=== SOURCE DATA ===

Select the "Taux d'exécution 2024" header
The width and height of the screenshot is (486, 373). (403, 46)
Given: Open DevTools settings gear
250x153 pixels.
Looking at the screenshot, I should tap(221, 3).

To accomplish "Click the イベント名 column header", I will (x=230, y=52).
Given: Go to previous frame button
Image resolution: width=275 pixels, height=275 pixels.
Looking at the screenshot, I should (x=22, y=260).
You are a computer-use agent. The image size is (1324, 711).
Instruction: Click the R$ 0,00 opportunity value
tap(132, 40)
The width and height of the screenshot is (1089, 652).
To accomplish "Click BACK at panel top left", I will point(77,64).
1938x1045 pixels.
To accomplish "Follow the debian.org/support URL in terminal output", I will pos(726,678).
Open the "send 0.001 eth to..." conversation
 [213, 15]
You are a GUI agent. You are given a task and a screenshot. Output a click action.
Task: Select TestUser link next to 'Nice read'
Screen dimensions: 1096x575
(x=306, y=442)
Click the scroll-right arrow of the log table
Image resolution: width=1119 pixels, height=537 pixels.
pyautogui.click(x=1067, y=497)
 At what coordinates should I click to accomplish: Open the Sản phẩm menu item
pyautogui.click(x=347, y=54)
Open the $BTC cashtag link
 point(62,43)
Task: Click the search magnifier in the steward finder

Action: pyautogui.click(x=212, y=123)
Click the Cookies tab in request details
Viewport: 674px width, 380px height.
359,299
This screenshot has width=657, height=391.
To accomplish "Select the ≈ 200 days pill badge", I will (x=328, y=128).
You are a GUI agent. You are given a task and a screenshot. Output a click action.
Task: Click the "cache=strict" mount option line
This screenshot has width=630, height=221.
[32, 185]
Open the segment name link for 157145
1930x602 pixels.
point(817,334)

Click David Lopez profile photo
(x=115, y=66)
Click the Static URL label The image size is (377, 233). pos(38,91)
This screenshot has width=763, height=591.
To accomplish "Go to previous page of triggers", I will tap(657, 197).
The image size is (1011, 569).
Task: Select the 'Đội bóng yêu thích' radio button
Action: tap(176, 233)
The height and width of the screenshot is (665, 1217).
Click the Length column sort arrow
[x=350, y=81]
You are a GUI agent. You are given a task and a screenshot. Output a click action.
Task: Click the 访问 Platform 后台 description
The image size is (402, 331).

===

TASK PROMPT:
Your answer should consist of every record, restated exactly.

WRITTEN RESPONSE:
Select the "Taux d'exécution 2024" header
The width and height of the screenshot is (486, 373). (403, 46)
Given: Open DevTools settings gear
250x153 pixels.
Looking at the screenshot, I should tap(221, 3).

To accomplish "Click the イベント名 column header", I will (x=230, y=52).
Given: Go to previous frame button
Image resolution: width=275 pixels, height=275 pixels.
Looking at the screenshot, I should (x=22, y=260).
You are a computer-use agent. The image size is (1324, 711).
Instruction: Click the R$ 0,00 opportunity value
tap(132, 40)
The width and height of the screenshot is (1089, 652).
To accomplish "Click BACK at panel top left", I will point(77,64).
1938x1045 pixels.
To accomplish "Follow the debian.org/support URL in terminal output", I will pos(726,678).
Open the "send 0.001 eth to..." conversation
 [213, 15]
You are a GUI agent. You are given a task and a screenshot. Output a click action.
Task: Select TestUser link next to 'Nice read'
Screen dimensions: 1096x575
(x=306, y=442)
Click the scroll-right arrow of the log table
Image resolution: width=1119 pixels, height=537 pixels.
pyautogui.click(x=1067, y=497)
 At what coordinates should I click to accomplish: Open the Sản phẩm menu item
pyautogui.click(x=347, y=54)
Open the $BTC cashtag link
 point(62,43)
Task: Click the search magnifier in the steward finder

Action: pyautogui.click(x=212, y=123)
Click the Cookies tab in request details
Viewport: 674px width, 380px height.
359,299
This screenshot has width=657, height=391.
To accomplish "Select the ≈ 200 days pill badge", I will (x=328, y=128).
You are a GUI agent. You are given a task and a screenshot. Output a click action.
Task: Click the "cache=strict" mount option line
This screenshot has width=630, height=221.
[32, 185]
Open the segment name link for 157145
1930x602 pixels.
point(817,334)

Click David Lopez profile photo
(x=115, y=66)
Click the Static URL label The image size is (377, 233). pos(38,91)
This screenshot has width=763, height=591.
To accomplish "Go to previous page of triggers", I will tap(657, 197).
The image size is (1011, 569).
Task: Select the 'Đội bóng yêu thích' radio button
Action: tap(176, 233)
The height and width of the screenshot is (665, 1217).
Click the Length column sort arrow
[x=350, y=81]
You are a GUI agent. You are given a task and a screenshot. Output a click action.
Task: Click the 访问 Platform 后台 description
The image size is (402, 331).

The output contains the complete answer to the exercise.